Extracted records START

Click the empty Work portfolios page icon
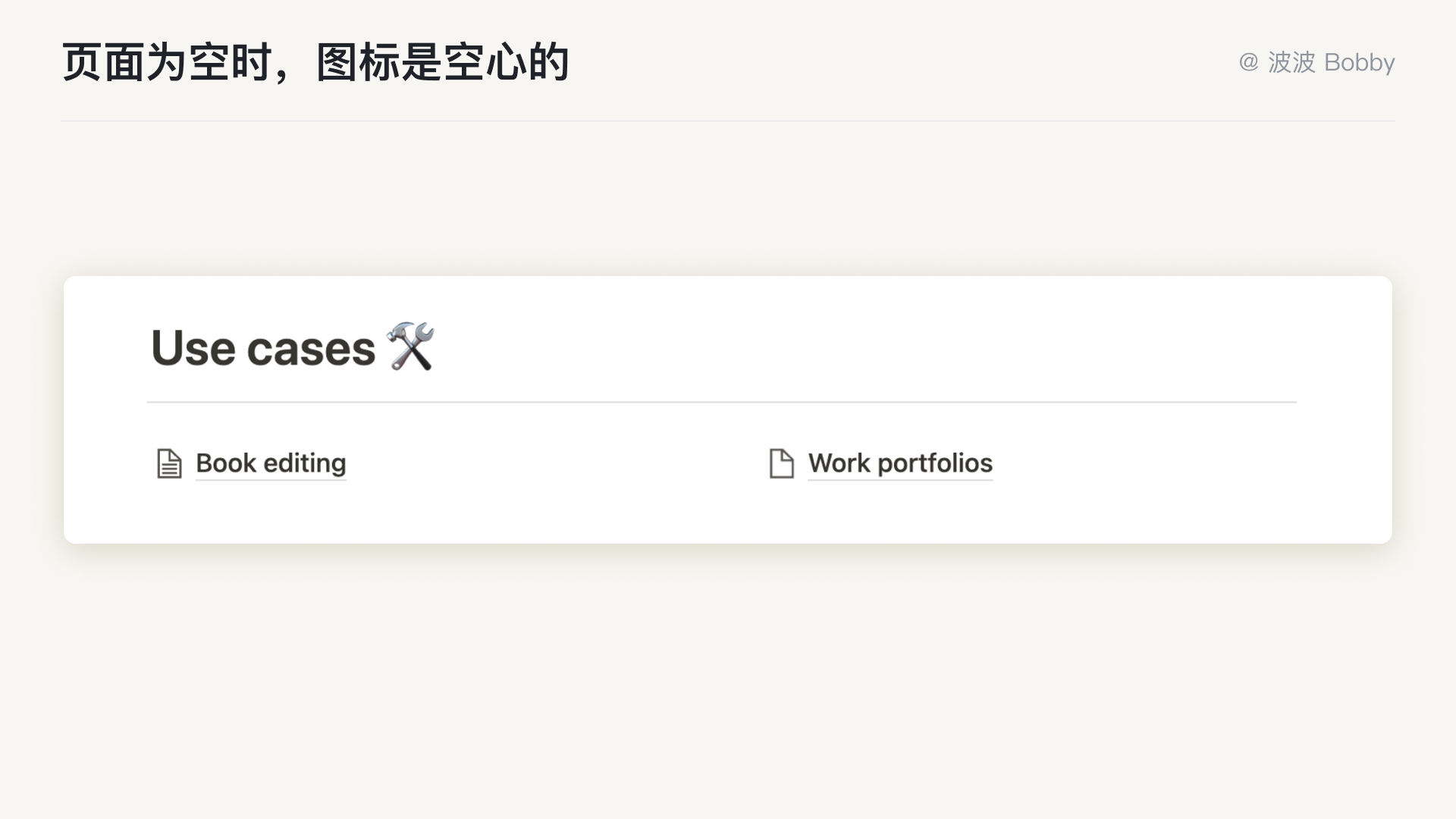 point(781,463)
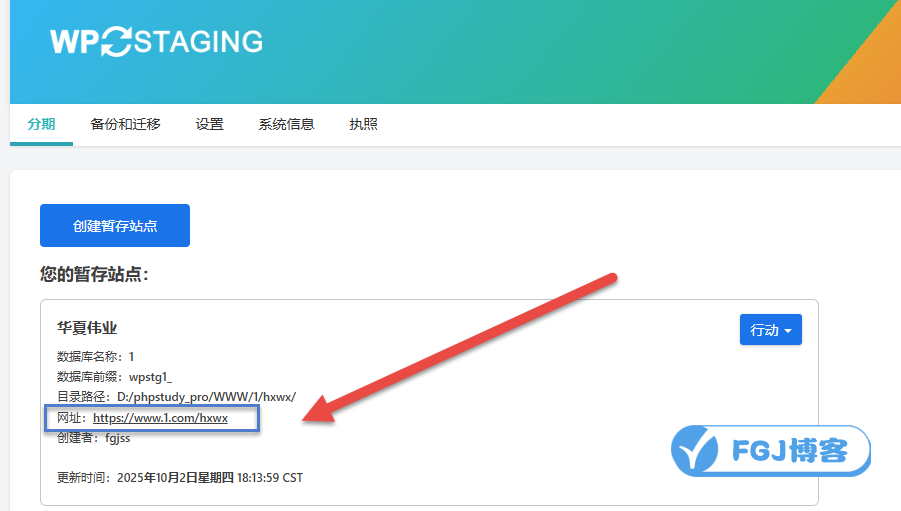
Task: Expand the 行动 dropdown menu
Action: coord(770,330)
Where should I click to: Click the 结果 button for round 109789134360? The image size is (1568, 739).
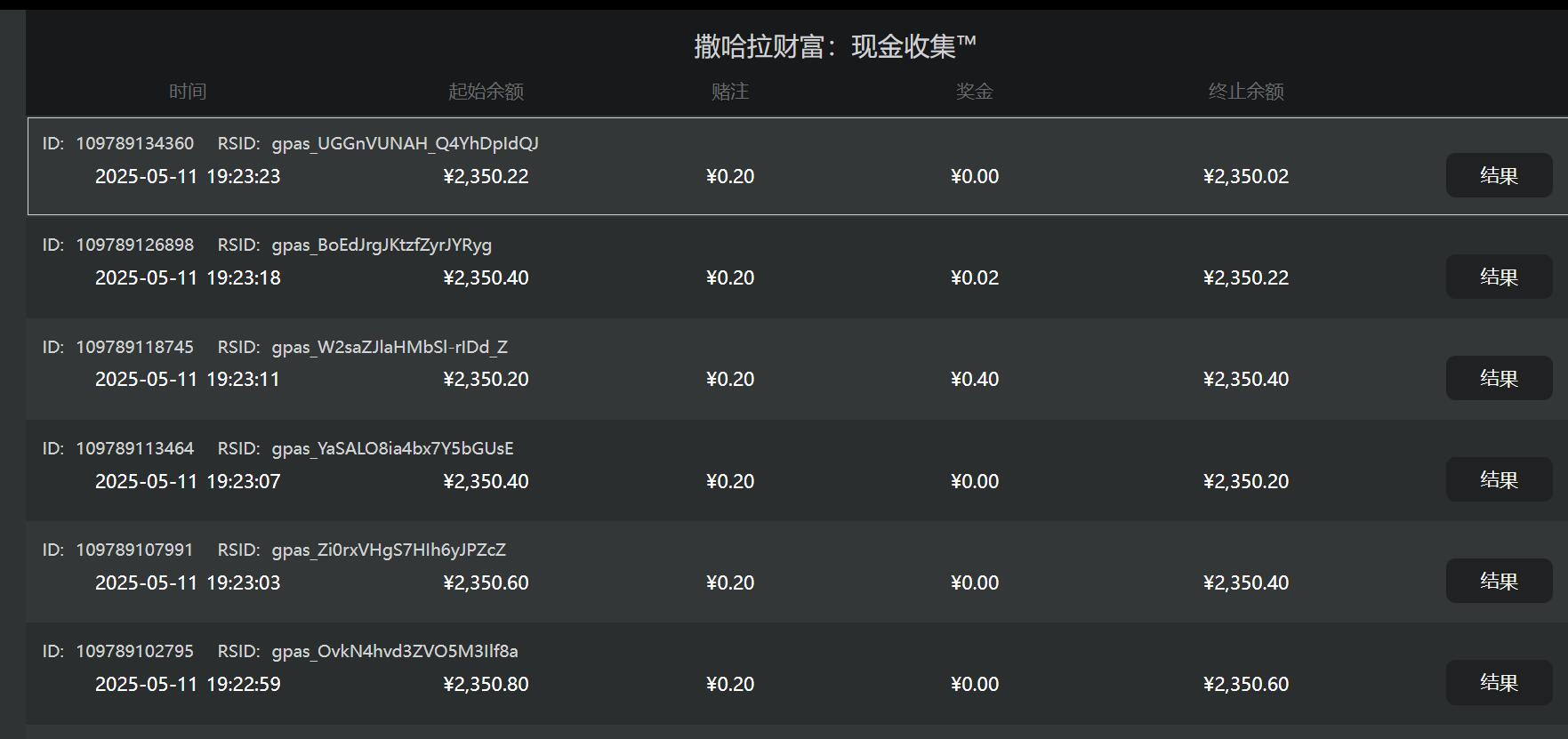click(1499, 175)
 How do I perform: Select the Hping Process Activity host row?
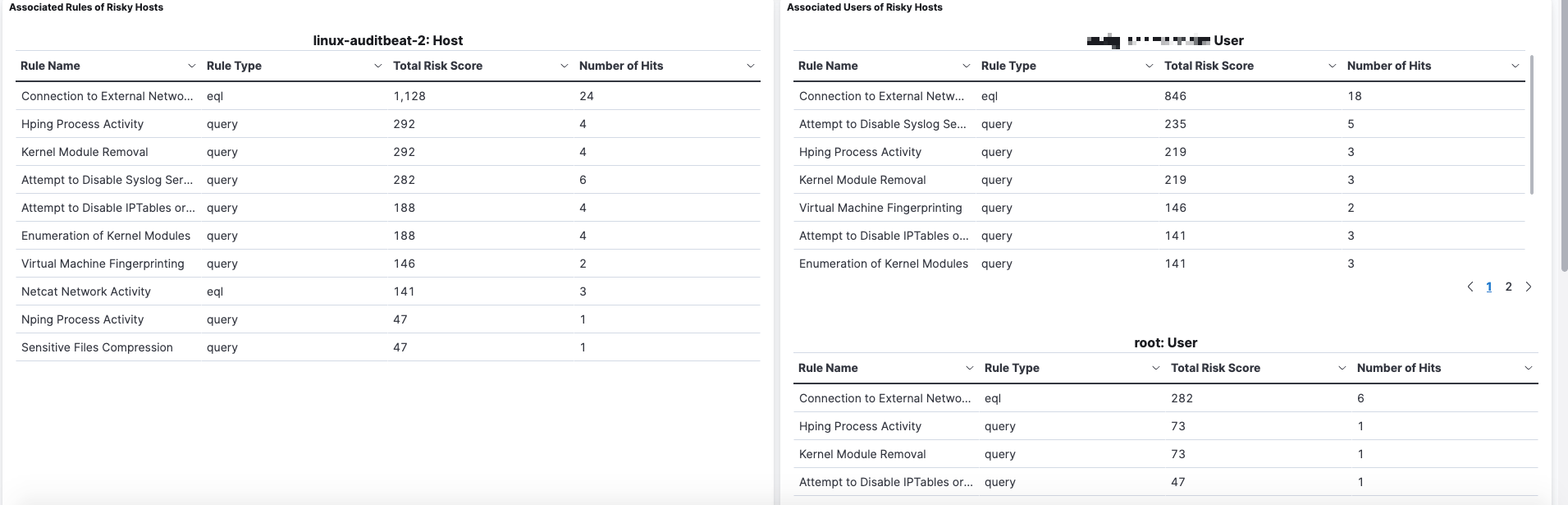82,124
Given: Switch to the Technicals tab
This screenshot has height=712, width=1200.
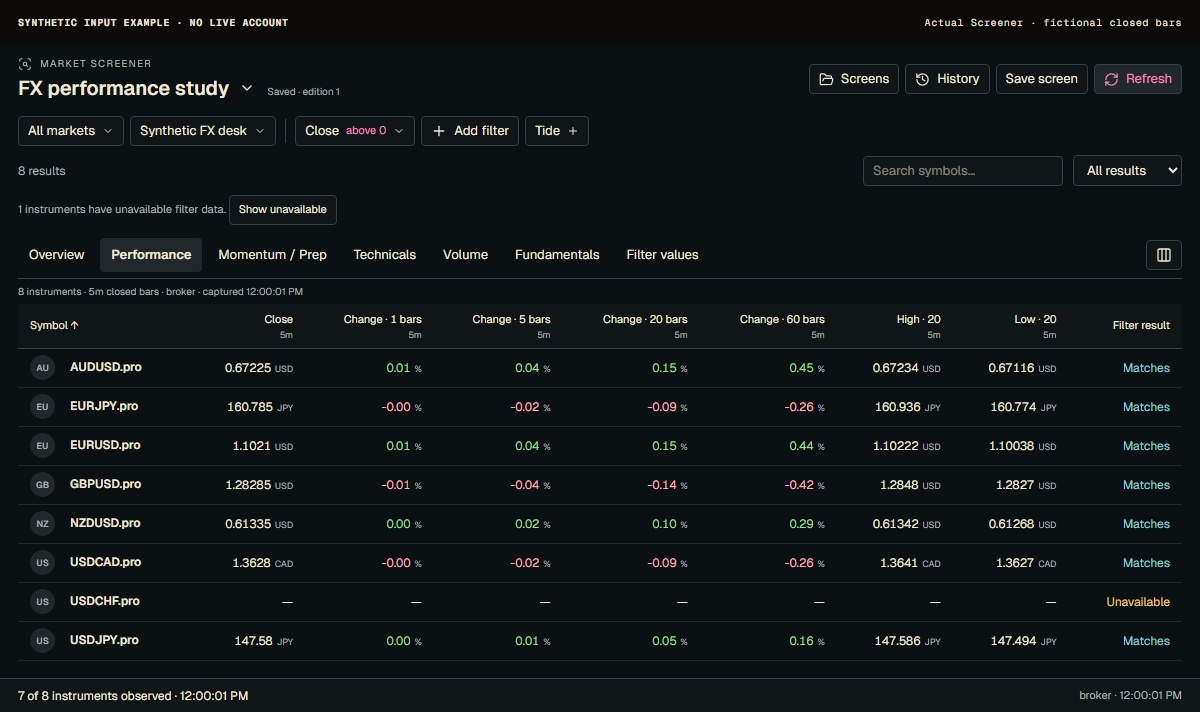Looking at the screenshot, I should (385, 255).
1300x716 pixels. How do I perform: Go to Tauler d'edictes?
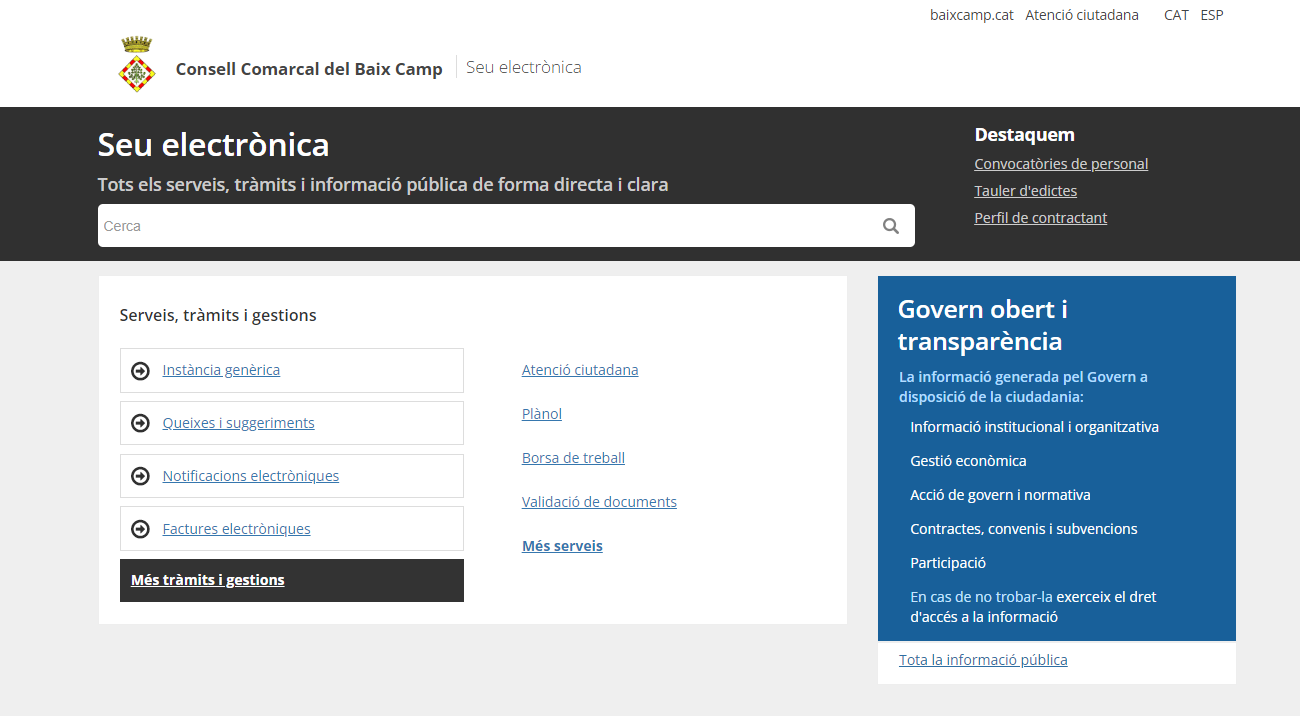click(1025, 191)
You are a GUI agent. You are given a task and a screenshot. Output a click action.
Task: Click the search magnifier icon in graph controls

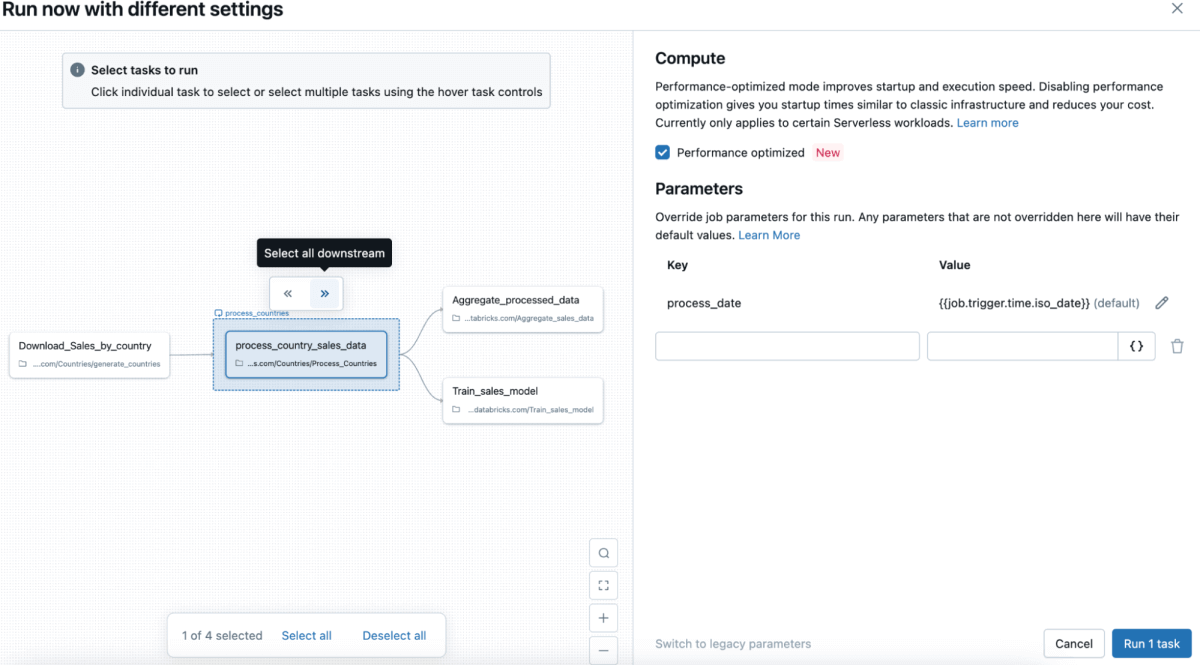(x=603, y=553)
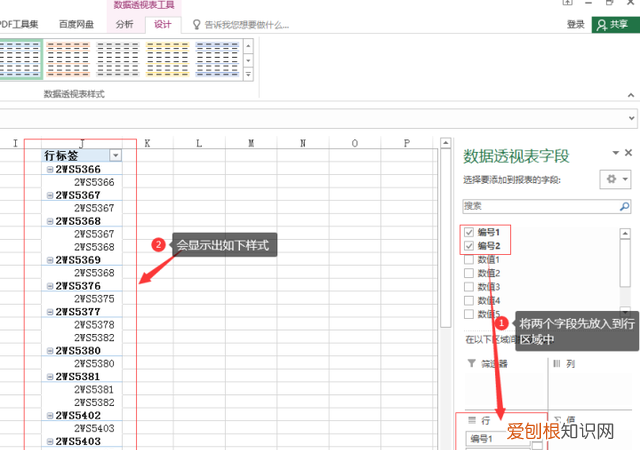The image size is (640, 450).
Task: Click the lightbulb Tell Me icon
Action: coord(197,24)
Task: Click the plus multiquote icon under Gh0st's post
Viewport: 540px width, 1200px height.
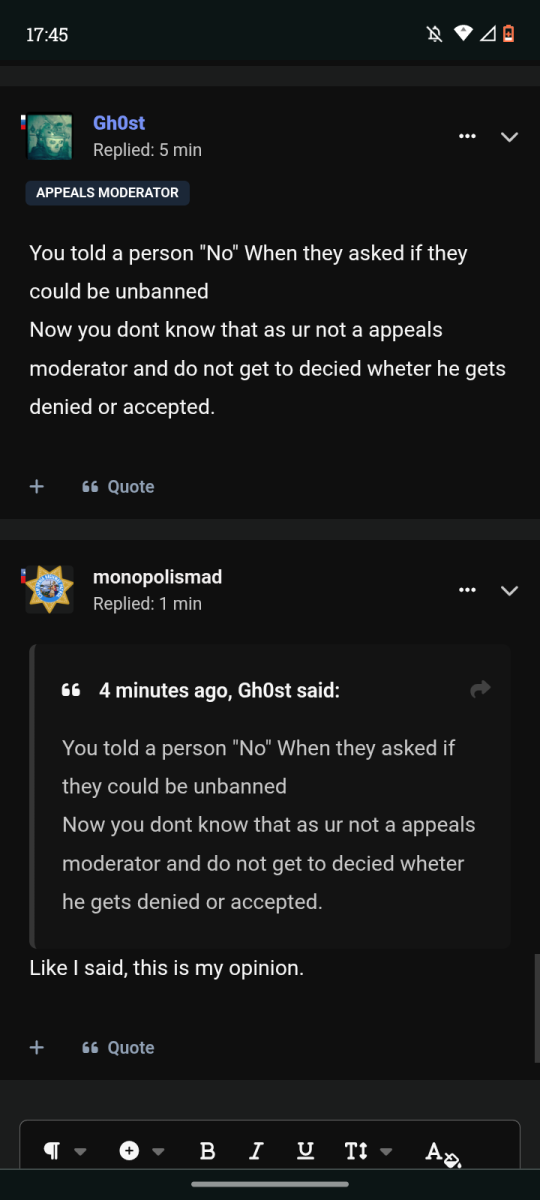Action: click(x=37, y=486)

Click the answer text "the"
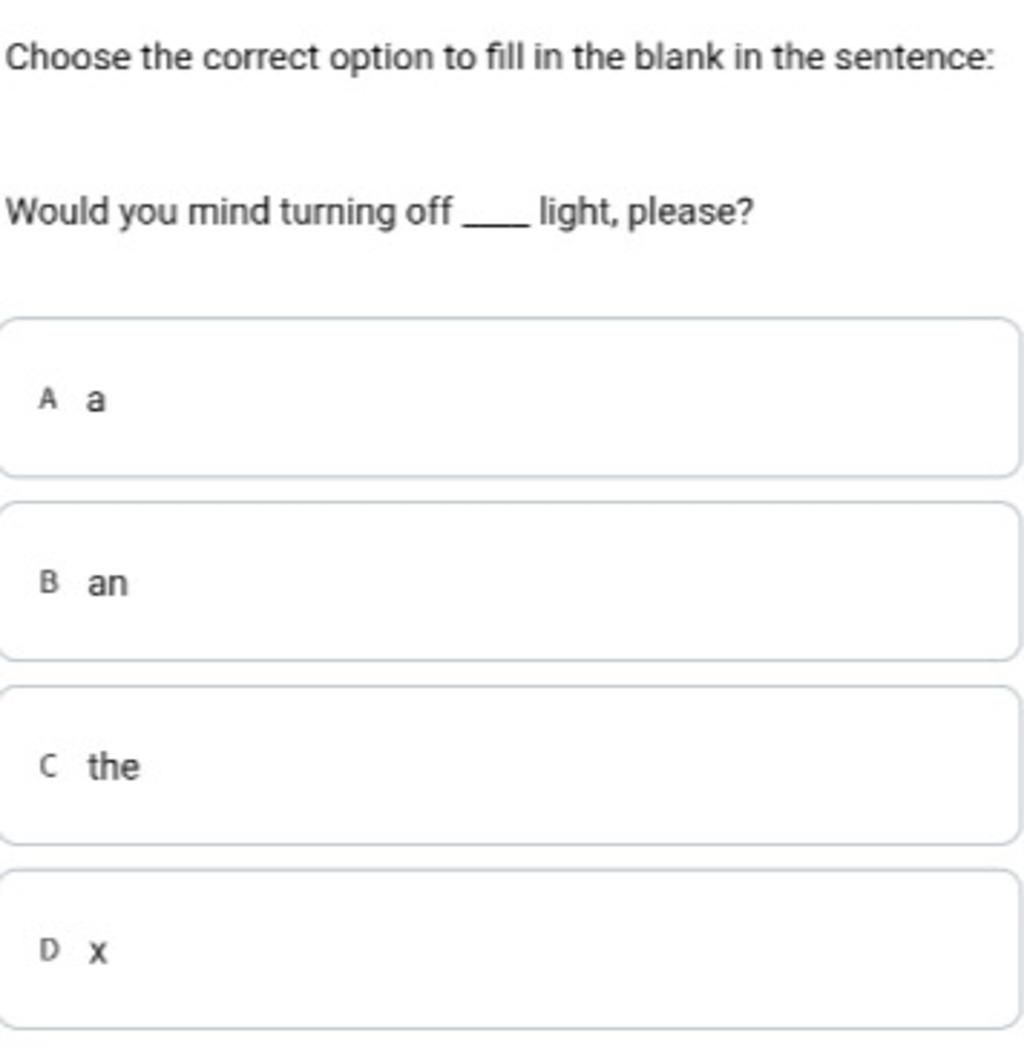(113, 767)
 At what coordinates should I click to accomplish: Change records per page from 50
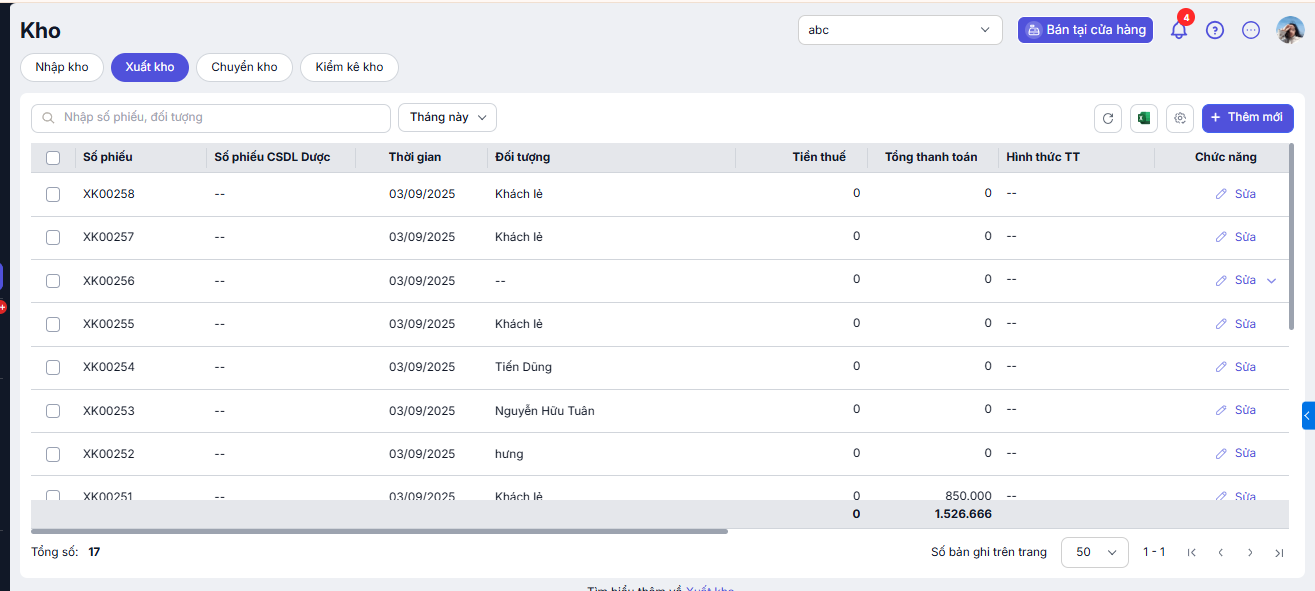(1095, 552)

Extracted records END

- What to work on
Your reply must match the data above line for line, except that it holds no pictures.

- Solution to the problem
Click the empty Work portfolios page icon
 point(781,463)
Task: Expand the 行动 dropdown menu
Action: coord(770,330)
Where should I click to: Click the 结果 button for round 109789134360? The image size is (1568, 739).
click(1499, 175)
 How do I perform: Select the Hping Process Activity host row?
82,124
Given: Switch to the Technicals tab
This screenshot has height=712, width=1200.
Looking at the screenshot, I should (385, 255).
1300x716 pixels. How do I perform: Go to Tauler d'edictes?
click(1025, 191)
You are a GUI agent. You are given a task and a screenshot. Output a click action.
Task: Click the search magnifier icon in graph controls

(x=603, y=553)
The image size is (640, 450).
Task: Click the lightbulb Tell Me icon
Action: coord(197,24)
Task: Click the plus multiquote icon under Gh0st's post
Viewport: 540px width, 1200px height.
Action: click(x=37, y=486)

Click the answer text "the"
(113, 767)
 At what coordinates should I click to accomplish: Change records per page from 50
(1095, 552)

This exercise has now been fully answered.